Afin d'en finir avec un "tabou", le gouvernement de gauche espagnol a présenté mardi un projet de loi créant un "congé menstruel" pour les femmes souffrant de règles douloureuses, une première en Europe. "Nous allons être le premier pays d'Europe à instaurer un arrêt maladie temporaire financé intégralement par l'État pour des règles douloureuses et invalidantes", s'est félicité la ministre de l'Égalité, Irene Montero, à l'issue du Conseil des ministres.
"C'en est fini d'aller au travail avec des douleurs"
"Les règles ne seront plus tabous (...) C'en est fini d'aller au travail avec des douleurs" ou en "se gavant de comprimés" et "de cacher notre douleur", a ajouté la ministre, l'une des chefs de file du parti de gauche radicale Podemos, partenaire du parti socialiste du Premier ministre Pedro Sánchez au sein du gouvernement de coalition. La ministre avait indiqué plus tôt à la télévision publique que cet arrêt maladie, qui devra être signé par le médecin traitant, "n'aurait pas de durée limite" alors qu'une version préliminaire du projet diffusée la semaine dernière par les médias évoquait un congé de trois jours pouvant être porté à cinq en cas de symptômes aigus.
Ce texte devra être approuvé par le Parlement, où le gouvernement est minoritaire, avant de pouvoir entrer en vigueur.
Une mesure rare et controversée
Si l'exécutif obtient le feu vert des députés, l'Espagne deviendra le premier pays en Europe et l'un des rares dans le monde à intégrer cette mesure dans sa législation, à l'instar du Japon, de l'Indonésie ou de la Zambie par exemple. "Nous avançons en matière de féminisme. Les femmes doivent pouvoir décider librement de leurs vies", a salué Pedro Sánchez sur Twitter en référence à un projet de loi qui renforce par ailleurs le droit à l'avortement dans le pays. En France, comme au Royaume-Uni ou aux États-Unis, quelques entreprises accordent un tel "congé menstruel" à leurs salariées, mais il n'est pas inscrit dans la loi.

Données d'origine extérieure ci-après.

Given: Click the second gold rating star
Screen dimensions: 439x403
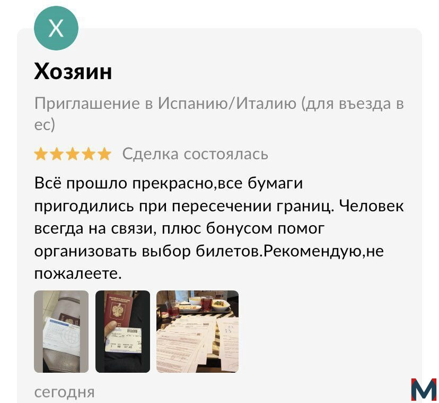Looking at the screenshot, I should (57, 154).
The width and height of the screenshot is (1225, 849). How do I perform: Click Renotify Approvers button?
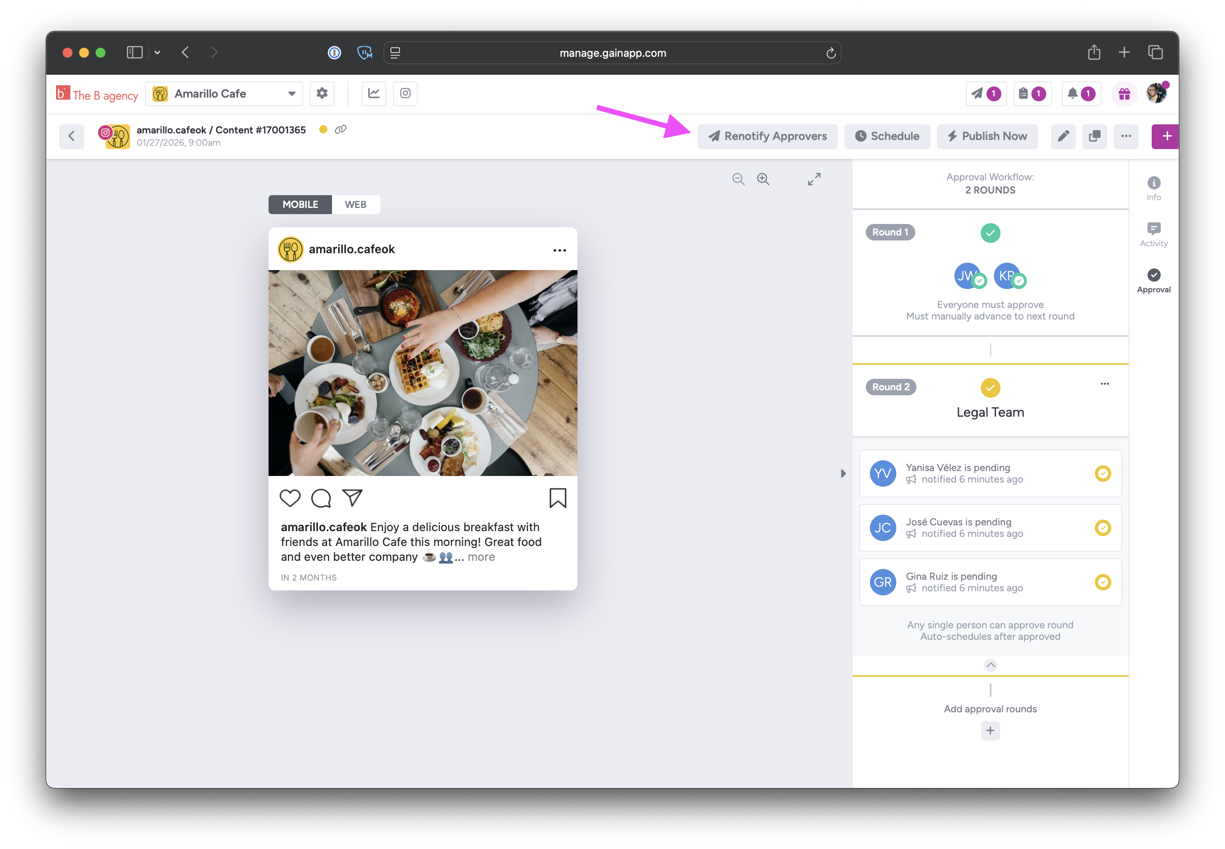click(x=767, y=136)
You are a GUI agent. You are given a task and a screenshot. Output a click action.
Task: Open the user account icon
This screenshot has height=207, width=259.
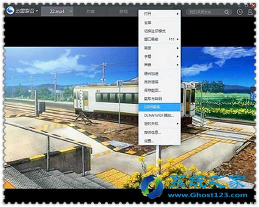[250, 12]
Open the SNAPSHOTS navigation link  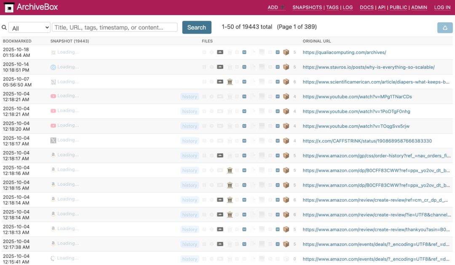point(307,8)
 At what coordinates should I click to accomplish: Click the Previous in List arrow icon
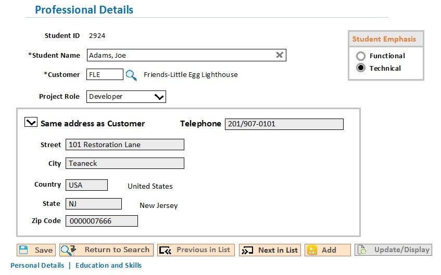tap(166, 250)
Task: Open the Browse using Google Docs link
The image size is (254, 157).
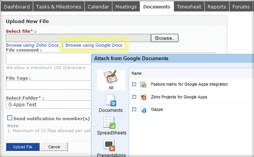Action: tap(94, 45)
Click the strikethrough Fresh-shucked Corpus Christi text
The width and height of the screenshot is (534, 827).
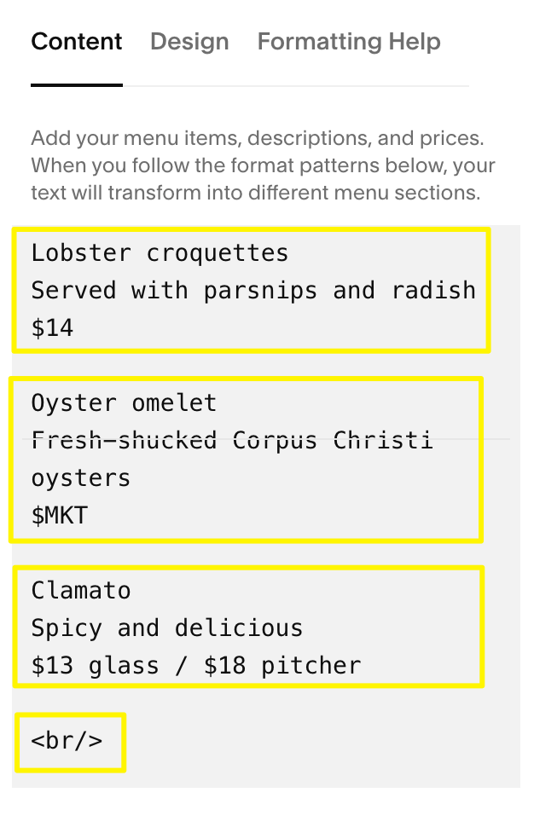pos(231,440)
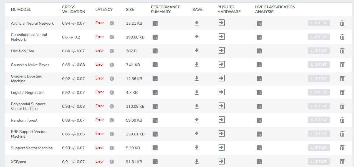Open live classification analysis for Support Vector Machine
Image resolution: width=354 pixels, height=167 pixels.
259,148
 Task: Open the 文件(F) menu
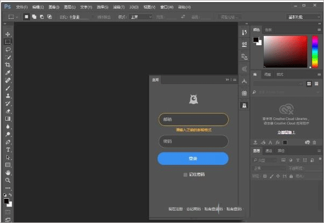[22, 7]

En Espagne, la mesure a toutefois suscité des réticences au sein même de l'exécutif, parmi les ministres socialistes, mais aussi au sein des syndicats. "Il faut faire attention avec ce type de décision", avait mis en garde vendredi la secrétaire générale adjointe de l'UGT, l'un des deux principaux syndicats espagnols, Cristina Antoñanzas, en se disant inquiète vis-à-vis d'un possible frein à l'embauche des femmes de la part d'employeurs voulant éviter ces absences. Une analyse réfutée par Commissions ouvrières (CCOO), l'autre grand syndicat espagnol, qui a salué une "avancée législative" majeure, de nature à "rendre visible et reconnaître un problème de santé jusqu'à présent ignoré".
Renforcer l'accès à l'avortement dans les hôpitaux publics
Ce "congé menstruel" est l'une des mesures phares d'un projet de loi plus large prévoyant également de renforcer l'accès à l'avortement dans les hôpitaux publics, qui pratiquent moins de 15% des IVG dans le pays en raison d'une objection de conscience massive des médecins. Il doit également permettre aux mineures d'avorter sans l'autorisation de leurs parents à 16 et 17 ans en revenant sur une obligation instaurée par un précédent gouvernement conservateur en 2015. L'avortement a été dépénalisé en Espagne en 1985 puis légalisé en 2010, mais l'IVG reste un droit semé d'embûches dans ce pays à forte tradition catholique où les mouvements anti-IVG sont très actifs.
Le texte du gouvernement prévoit aussi un renforcement de l'éducation sexuelle dans les écoles ainsi que la distribution gratuite de pilules du lendemain dans les centres de soins et de moyens contraceptifs dans les lycées. La ministre de l'Égalité souhaitait aussi inclure dans ce projet de loi la réduction de la TVA sur les produits d'hygiène menstruelle, de 10% à 4%, mais cette mesure n'a finalement pas été retenue. L'Espagne est un pays considéré comme l'un des pionniers en Europe en matière de féminisme depuis l'adoption en 2004 d'une loi sur les violences de genre. Se revendiquant féministe, le gouvernement Sánchez compte plus de femmes (14) que d'hommes (9 en incluant le Premier ministre).